> [What you are asked to do]
What you need to produce from the material below is an exact transcription of the lines from the one with "This screenshot has" through the one with "The image size is (1206, 866).", both included, and no other line.

====== Exercise inputs ======

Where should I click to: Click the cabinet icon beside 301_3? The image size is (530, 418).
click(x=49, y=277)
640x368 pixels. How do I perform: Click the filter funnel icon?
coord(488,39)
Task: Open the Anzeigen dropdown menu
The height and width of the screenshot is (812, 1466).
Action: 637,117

======
====== Exercise inputs ======

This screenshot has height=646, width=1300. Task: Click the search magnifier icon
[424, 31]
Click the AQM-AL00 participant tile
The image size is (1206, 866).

======

> [Written response]
This screenshot has height=646, width=1300. Task: Click the search magnifier icon
[424, 31]
Click the AQM-AL00 participant tile
The image size is (1206, 866).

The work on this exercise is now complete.